First of all the shots: they are heard three during the night at which died Nelson, but only a bullet has killed him and there is no sign about  the other two: either bullets or shells. Then the question about  the mortgage: she finds it was torn by Roland after he and Alexander are played to chess having as trophy for the winner, Jehane, wife of Alexander and bedfellow of Nelson.  Roland had won, she obviously had refused to be used as a thing, her husband had offered  his precious board to rival, and Roland had torn the mortgage as to seal the end of his relationship (with his lover: Jehane). And finally the footprints left on the floor: Ann in her desperate search of truth, analyzed the impossibility of the situation of his father's death, and passed to sift all, focuses her action on the two libraries and realizes that on the ground there are a number footprints circular: there should be six and nine instead she finds, although the walls are solid.

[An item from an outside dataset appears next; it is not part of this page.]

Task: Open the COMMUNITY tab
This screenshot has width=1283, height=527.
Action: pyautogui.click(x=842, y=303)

After two more murders (the husband of his mother Elaine, Harvey Gluck, strangled instead of Ann, in the bathroom of Ann; and her mother Elaine, strangled three months before and found in the trunk of her car, abandoned in a junkyard ), Ann will understand the motive of the murder and will find the solution, the culprit and will deliver him to Tarr, hopelessly in love with her.

Beautiful novel, has an ending that recalls somehow the French literature of thirties: the murderer is found at the moment when you understand how was thought the Locked Room, because his criminal action identifies him as the only one that would could achieve it in that context. Beyond this, the novel (its original title was Death of a Solitairy Chess Player ) rows that it is a pleasure.

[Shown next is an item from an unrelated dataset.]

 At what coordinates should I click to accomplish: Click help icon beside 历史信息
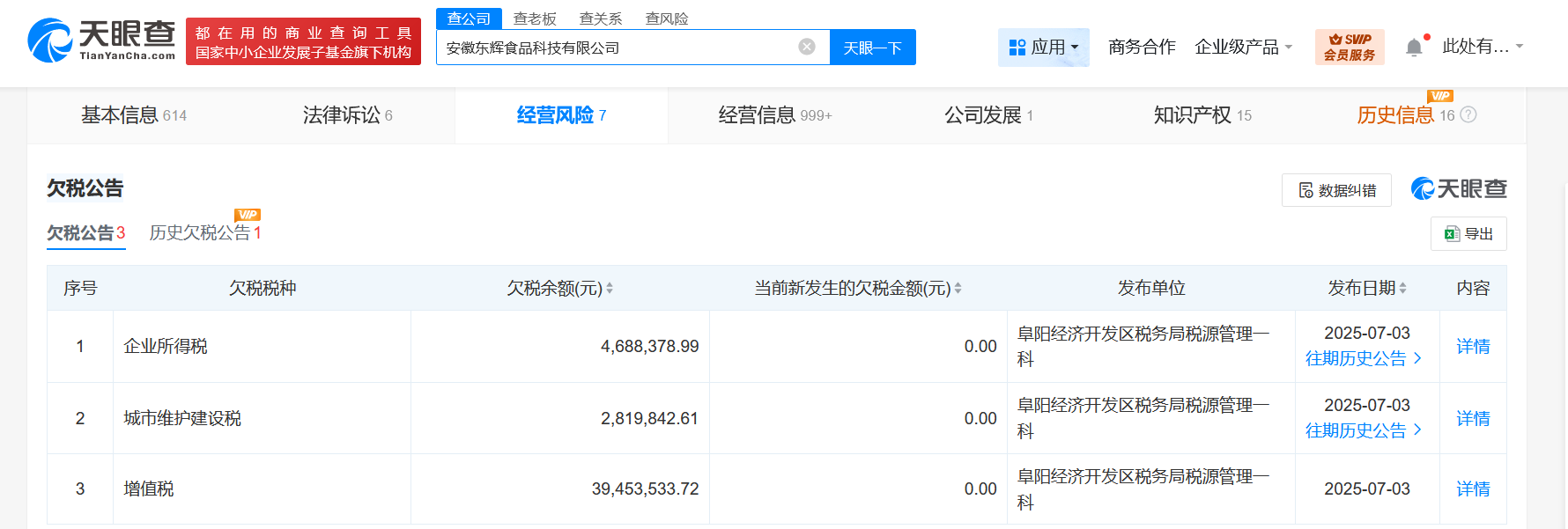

Ann seeks out, Ann tries, Ann is in danger, Ann solves. The police action is limited to mostly the confirmation and elimination of false leads, with its investigation.
Then..it’s interesting the structure of the plot: about the Locked Room it’s talking at the beginning, at the discovery of the corpse; then we talk about other things: blackmail, other characters in the drama. Then returns the speech about the Locked  Room, and once you move away from it, and this stretch and contract the rope goes even further: it is as if the Locked Room, while not always talking about it, conditioned the course of the novel, because at the end, everything we talked about, and we thought served to distract the reader “stretching the broth”, actually it finds in the final. Jack Vance is linear in his estate,  but you can see a mile away that he was not a writer paid to the Mystery. From what? From the suicide.

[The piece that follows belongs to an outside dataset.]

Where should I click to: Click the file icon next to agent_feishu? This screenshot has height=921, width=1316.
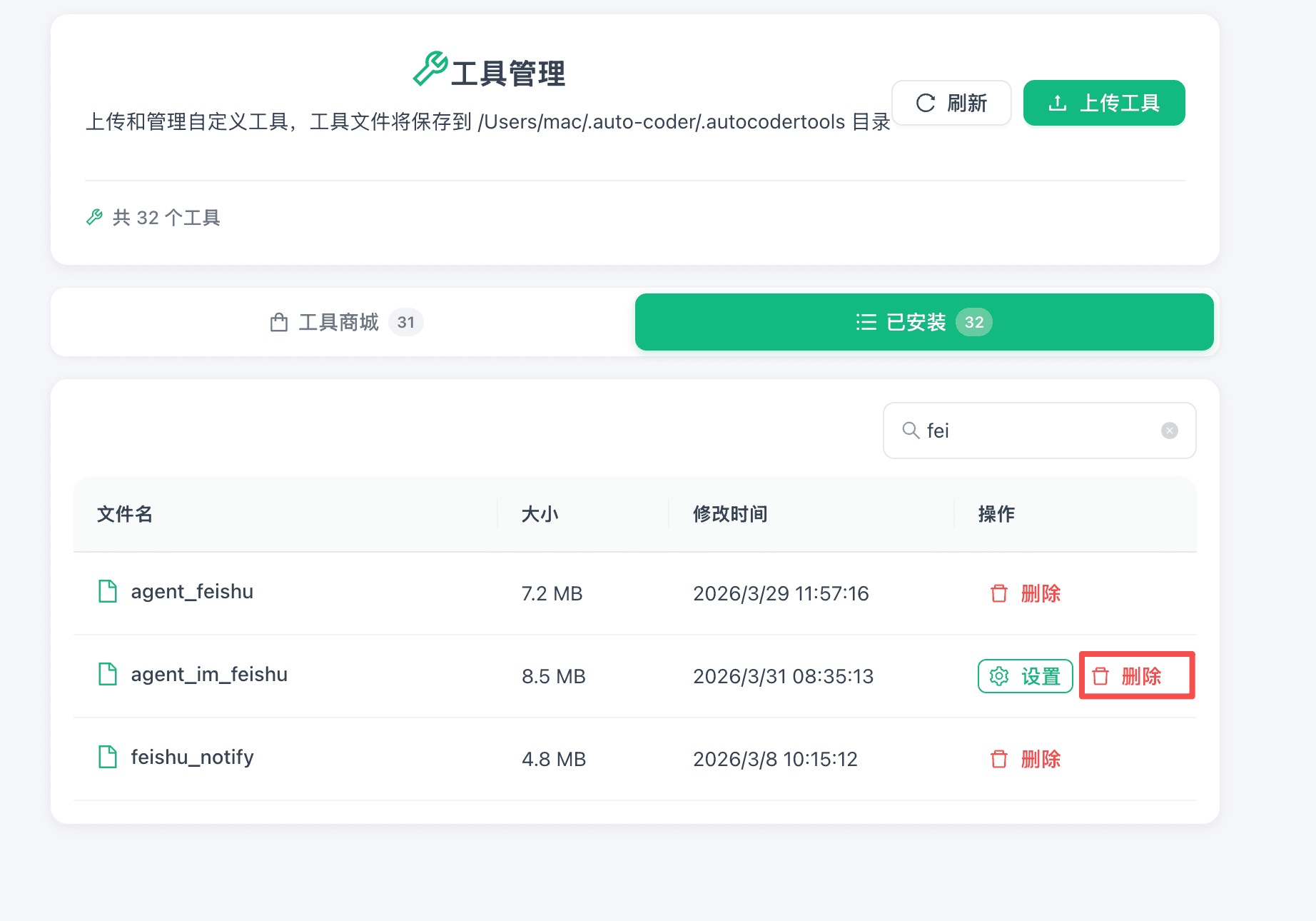[x=108, y=592]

The police, until it’s proven otherwise, supports the theory of suicide. For the fact that the body was found in a hermetically sealed chamber, with a wound-blank. The beauty is that it does not explain everything:  strange this police! If Roland shot himself, the paraffin glove would prove it: but..has been done the paraffin glove? No. Why? Maybe - thinks the reader – the police  was so convinced about the suicide. OK. And the wound-blank? How was it possible that the murderer could fire at point-blank to Roland without  he did not fit? Without signs of a struggle had been found, scratches, or worse that the victim had been stunned or drugged. Nothing. Nothing to explain this. Strange this! Moreover, the medical examiner, who always enters in the investigation by Ellery (Sam Prouty) with his characteristic shape, you do not see him here. It’s as if naively Vance would put  axioms without prove them, that instead belongs at the normal procedure of implantation and resolution of a classic detective novel. And the gun? A  pistol .38 you don’t know  if it was property by victim or not. You don’t know how it can be entered, if it is suicide. That's all this is not explained in the novel.
In conclusion ...
The solution remains, nice. But then you realize that it's all a bluff. Because the murderer didn’t  go out from the locked room, if anything he created it.